> **Aim of the task**: Transcribe, word for word and without additions, each line below from the one containing "Click the verified" through the one containing "You are a computer-use agent. The height", both ends included.

Records drawn from a dataset:
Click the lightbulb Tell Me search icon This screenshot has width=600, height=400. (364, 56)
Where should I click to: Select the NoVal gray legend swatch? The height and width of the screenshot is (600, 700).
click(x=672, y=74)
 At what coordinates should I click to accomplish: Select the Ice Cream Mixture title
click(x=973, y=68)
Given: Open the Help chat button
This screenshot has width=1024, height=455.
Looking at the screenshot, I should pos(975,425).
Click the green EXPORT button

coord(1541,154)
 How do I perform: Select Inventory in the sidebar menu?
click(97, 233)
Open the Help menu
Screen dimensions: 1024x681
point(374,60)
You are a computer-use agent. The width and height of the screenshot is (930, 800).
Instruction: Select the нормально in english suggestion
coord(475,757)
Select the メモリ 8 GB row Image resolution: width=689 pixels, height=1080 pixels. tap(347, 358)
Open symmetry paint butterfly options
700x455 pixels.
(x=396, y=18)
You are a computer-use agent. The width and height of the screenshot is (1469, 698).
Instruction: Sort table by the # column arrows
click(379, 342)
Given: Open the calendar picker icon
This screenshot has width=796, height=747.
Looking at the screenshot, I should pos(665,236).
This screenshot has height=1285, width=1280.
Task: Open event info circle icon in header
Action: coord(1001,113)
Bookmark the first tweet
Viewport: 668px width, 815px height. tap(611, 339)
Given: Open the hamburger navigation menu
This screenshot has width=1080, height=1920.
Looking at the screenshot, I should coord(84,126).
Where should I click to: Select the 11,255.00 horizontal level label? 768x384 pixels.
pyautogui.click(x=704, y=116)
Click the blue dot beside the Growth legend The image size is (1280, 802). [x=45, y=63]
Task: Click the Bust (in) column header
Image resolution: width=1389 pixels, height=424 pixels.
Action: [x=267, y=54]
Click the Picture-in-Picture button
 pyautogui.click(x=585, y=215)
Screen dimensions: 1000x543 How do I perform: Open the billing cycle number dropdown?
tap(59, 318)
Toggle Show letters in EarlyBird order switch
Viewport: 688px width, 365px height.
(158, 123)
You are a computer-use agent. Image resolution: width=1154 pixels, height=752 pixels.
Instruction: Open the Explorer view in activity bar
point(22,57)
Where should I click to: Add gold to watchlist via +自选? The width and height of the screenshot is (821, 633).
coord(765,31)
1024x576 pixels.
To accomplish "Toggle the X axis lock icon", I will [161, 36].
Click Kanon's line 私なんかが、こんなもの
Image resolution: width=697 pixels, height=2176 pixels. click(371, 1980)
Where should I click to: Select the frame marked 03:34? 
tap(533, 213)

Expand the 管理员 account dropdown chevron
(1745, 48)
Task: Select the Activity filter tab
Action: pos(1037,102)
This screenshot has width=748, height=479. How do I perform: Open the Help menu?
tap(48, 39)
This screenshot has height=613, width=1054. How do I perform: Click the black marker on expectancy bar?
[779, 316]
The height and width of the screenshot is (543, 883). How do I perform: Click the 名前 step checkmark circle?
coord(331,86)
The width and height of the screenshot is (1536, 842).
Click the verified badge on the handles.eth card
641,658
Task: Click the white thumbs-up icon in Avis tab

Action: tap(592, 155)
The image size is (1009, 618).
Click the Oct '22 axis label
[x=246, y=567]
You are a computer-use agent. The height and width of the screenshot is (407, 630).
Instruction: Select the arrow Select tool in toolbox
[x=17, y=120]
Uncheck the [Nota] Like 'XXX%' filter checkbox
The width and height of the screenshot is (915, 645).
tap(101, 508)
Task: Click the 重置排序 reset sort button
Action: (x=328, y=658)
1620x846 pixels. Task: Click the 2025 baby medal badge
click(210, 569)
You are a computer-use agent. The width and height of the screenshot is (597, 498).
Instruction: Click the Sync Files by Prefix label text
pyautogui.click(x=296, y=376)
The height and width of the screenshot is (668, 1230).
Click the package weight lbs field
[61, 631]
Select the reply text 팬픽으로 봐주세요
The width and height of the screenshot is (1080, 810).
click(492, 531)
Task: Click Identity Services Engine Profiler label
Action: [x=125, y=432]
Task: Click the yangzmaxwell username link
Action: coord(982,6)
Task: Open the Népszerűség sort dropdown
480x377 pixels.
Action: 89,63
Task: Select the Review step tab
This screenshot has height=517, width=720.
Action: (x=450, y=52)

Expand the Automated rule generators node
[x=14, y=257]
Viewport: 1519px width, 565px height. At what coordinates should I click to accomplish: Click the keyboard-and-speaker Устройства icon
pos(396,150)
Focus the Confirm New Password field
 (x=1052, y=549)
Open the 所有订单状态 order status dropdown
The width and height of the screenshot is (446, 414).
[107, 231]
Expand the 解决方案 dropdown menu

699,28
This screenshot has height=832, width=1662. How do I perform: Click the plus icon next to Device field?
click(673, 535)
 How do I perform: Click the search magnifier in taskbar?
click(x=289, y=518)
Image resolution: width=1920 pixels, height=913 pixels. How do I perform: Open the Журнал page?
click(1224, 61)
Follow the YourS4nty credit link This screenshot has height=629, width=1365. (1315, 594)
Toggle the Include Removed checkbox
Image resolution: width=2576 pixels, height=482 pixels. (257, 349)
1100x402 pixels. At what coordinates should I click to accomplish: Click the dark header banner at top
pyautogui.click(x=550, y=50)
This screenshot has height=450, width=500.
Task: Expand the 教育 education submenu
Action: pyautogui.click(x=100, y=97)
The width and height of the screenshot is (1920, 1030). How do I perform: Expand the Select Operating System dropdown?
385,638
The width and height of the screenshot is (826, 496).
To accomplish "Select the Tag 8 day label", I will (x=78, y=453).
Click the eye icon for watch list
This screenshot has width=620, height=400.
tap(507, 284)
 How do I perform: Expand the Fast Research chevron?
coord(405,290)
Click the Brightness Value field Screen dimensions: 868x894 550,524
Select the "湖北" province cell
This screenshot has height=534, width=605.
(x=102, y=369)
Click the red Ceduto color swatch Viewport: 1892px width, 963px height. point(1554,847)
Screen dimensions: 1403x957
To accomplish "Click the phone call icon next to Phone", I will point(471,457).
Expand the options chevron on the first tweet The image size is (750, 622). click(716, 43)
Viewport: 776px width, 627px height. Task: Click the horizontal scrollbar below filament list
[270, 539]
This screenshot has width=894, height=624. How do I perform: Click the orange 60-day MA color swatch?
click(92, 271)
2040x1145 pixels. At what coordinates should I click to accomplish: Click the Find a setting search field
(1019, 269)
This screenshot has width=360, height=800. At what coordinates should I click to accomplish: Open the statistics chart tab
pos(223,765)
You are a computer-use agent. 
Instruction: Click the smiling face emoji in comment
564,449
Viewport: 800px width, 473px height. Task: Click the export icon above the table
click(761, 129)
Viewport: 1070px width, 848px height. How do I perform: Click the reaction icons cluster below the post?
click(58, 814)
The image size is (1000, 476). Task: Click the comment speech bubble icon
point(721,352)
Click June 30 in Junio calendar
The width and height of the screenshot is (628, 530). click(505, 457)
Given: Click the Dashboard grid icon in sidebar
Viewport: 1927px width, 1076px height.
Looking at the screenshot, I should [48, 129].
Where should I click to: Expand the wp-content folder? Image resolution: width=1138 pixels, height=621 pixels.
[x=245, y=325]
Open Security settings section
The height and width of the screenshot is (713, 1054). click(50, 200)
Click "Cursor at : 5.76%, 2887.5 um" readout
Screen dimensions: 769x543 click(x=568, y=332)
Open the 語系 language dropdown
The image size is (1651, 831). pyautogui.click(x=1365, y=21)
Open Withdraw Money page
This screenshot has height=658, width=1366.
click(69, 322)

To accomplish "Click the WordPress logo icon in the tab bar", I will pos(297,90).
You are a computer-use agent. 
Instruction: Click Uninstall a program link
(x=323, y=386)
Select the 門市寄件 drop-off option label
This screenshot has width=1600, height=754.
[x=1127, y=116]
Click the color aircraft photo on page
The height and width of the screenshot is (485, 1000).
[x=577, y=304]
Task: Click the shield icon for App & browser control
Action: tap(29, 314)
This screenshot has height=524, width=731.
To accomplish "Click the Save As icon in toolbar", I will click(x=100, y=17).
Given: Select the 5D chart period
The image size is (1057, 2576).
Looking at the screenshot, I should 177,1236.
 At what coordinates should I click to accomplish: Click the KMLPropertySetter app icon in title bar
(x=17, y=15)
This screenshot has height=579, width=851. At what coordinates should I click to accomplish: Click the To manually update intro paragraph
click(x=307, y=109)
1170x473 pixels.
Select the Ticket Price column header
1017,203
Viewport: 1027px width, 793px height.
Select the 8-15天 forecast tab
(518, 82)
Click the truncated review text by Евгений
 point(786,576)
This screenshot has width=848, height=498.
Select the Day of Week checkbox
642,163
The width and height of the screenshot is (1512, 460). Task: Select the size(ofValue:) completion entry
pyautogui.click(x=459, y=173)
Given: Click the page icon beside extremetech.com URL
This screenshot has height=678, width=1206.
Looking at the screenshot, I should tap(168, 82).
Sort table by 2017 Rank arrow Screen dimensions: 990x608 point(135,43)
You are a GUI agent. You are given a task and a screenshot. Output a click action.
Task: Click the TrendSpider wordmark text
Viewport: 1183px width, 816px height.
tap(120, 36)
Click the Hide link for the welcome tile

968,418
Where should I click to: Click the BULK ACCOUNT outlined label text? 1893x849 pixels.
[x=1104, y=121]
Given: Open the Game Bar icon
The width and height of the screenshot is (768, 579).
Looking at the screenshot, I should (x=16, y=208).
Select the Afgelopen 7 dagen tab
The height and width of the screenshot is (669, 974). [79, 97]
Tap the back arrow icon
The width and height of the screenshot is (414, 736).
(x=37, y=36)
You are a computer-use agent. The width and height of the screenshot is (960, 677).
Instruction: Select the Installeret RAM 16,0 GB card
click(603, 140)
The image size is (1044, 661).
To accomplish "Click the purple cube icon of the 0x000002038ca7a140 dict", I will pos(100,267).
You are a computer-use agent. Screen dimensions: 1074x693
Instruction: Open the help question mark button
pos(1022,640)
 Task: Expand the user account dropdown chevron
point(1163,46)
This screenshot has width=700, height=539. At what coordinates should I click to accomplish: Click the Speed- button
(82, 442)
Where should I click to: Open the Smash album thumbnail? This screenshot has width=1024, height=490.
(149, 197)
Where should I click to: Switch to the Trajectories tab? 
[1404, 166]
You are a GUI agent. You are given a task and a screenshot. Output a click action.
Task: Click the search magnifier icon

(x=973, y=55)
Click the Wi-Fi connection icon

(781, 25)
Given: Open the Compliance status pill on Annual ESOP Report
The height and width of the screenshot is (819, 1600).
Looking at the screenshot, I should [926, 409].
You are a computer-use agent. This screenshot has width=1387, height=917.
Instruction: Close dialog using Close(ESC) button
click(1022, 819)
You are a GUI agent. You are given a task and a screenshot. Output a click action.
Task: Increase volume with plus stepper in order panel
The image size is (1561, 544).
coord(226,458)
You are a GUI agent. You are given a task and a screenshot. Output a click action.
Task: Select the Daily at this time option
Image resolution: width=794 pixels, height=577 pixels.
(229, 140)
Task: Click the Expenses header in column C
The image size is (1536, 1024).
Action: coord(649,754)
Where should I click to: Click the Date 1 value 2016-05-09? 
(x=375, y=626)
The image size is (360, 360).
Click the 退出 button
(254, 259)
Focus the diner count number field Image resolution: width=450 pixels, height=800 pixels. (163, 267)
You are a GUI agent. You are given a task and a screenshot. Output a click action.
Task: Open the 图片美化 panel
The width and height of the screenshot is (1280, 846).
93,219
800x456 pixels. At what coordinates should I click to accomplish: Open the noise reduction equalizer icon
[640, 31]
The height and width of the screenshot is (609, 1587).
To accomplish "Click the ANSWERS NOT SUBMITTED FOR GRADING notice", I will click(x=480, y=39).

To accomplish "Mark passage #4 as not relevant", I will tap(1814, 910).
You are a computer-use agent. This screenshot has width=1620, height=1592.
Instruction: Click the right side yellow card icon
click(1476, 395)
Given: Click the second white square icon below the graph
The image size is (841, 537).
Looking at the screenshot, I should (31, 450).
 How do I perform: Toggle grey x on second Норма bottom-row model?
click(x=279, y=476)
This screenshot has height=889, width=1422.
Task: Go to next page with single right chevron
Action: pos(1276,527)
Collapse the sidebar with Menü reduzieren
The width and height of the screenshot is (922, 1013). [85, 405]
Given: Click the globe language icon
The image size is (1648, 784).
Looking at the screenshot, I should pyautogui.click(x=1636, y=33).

> **Written reply**:
Click the verified badge on the handles.eth card
641,658
Task: Click the white thumbs-up icon in Avis tab

Action: tap(592, 155)
The image size is (1009, 618).
Click the Oct '22 axis label
[x=246, y=567]
You are a computer-use agent. The height and width of the screenshot is (407, 630).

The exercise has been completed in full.